• _Work task_:
What you return must match the records exactly.

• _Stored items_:
****

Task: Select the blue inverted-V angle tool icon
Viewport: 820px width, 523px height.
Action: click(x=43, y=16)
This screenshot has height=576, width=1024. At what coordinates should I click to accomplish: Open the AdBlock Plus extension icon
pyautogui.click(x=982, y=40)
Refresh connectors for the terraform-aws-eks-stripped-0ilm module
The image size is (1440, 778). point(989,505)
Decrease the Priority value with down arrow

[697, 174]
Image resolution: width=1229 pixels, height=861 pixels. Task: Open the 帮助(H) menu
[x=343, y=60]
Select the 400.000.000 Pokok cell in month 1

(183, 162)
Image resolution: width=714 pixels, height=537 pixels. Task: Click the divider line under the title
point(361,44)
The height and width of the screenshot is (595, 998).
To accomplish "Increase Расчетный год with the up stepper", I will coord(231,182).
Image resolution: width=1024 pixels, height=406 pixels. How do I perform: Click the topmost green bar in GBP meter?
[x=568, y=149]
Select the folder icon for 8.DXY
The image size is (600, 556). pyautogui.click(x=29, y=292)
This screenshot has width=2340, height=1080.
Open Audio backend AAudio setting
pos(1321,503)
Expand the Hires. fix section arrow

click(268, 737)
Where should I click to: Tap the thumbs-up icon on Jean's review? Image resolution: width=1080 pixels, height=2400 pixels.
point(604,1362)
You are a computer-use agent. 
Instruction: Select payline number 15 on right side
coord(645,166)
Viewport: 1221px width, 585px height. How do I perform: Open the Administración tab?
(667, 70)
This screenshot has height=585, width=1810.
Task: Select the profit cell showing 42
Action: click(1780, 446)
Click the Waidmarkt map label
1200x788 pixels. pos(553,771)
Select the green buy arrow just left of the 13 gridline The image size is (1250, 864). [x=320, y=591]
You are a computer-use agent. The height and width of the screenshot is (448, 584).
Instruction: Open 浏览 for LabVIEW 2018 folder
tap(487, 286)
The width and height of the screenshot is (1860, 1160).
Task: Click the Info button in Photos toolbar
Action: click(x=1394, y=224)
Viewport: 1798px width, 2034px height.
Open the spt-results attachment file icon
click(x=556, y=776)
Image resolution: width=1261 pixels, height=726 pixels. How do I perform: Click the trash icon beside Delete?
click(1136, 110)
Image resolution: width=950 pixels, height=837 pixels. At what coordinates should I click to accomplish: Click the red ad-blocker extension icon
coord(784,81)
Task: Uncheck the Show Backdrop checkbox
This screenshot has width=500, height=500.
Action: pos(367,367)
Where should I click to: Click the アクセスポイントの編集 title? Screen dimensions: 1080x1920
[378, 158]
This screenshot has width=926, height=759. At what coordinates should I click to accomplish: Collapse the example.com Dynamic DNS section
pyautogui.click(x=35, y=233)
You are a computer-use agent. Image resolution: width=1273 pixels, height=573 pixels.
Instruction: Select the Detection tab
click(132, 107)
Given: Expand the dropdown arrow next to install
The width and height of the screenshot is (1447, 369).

****

• _Written answer_:
Task: Select the blue inverted-V angle tool icon
Viewport: 820px width, 523px height.
Action: click(x=43, y=16)
This screenshot has height=576, width=1024. At what coordinates should I click to accomplish: Open the AdBlock Plus extension icon
pyautogui.click(x=982, y=40)
Refresh connectors for the terraform-aws-eks-stripped-0ilm module
The image size is (1440, 778). point(989,505)
Decrease the Priority value with down arrow

[697, 174]
Image resolution: width=1229 pixels, height=861 pixels. Task: Open the 帮助(H) menu
[x=343, y=60]
Select the 400.000.000 Pokok cell in month 1

(183, 162)
Image resolution: width=714 pixels, height=537 pixels. Task: Click the divider line under the title
point(361,44)
The height and width of the screenshot is (595, 998).
To accomplish "Increase Расчетный год with the up stepper", I will coord(231,182).
Image resolution: width=1024 pixels, height=406 pixels. How do I perform: Click the topmost green bar in GBP meter?
[x=568, y=149]
Select the folder icon for 8.DXY
The image size is (600, 556). pyautogui.click(x=29, y=292)
This screenshot has width=2340, height=1080.
Open Audio backend AAudio setting
pos(1321,503)
Expand the Hires. fix section arrow

click(268, 737)
Where should I click to: Tap the thumbs-up icon on Jean's review? Image resolution: width=1080 pixels, height=2400 pixels.
point(604,1362)
You are a computer-use agent. 
Instruction: Select payline number 15 on right side
coord(645,166)
Viewport: 1221px width, 585px height. How do I perform: Open the Administración tab?
(667, 70)
This screenshot has height=585, width=1810.
Task: Select the profit cell showing 42
Action: click(1780, 446)
Click the Waidmarkt map label
1200x788 pixels. pos(553,771)
Select the green buy arrow just left of the 13 gridline The image size is (1250, 864). [x=320, y=591]
You are a computer-use agent. The height and width of the screenshot is (448, 584).
Instruction: Open 浏览 for LabVIEW 2018 folder
tap(487, 286)
The width and height of the screenshot is (1860, 1160).
Task: Click the Info button in Photos toolbar
Action: click(x=1394, y=224)
Viewport: 1798px width, 2034px height.
Open the spt-results attachment file icon
click(x=556, y=776)
Image resolution: width=1261 pixels, height=726 pixels. How do I perform: Click the trash icon beside Delete?
click(1136, 110)
Image resolution: width=950 pixels, height=837 pixels. At what coordinates should I click to accomplish: Click the red ad-blocker extension icon
coord(784,81)
Task: Uncheck the Show Backdrop checkbox
This screenshot has width=500, height=500.
Action: pos(367,367)
Where should I click to: Click the アクセスポイントの編集 title? Screen dimensions: 1080x1920
[378, 158]
This screenshot has width=926, height=759. At what coordinates should I click to accomplish: Collapse the example.com Dynamic DNS section
pyautogui.click(x=35, y=233)
You are a computer-use agent. Image resolution: width=1273 pixels, height=573 pixels.
Instruction: Select the Detection tab
click(132, 107)
Given: Expand the dropdown arrow next to install
The width and height of the screenshot is (1447, 369).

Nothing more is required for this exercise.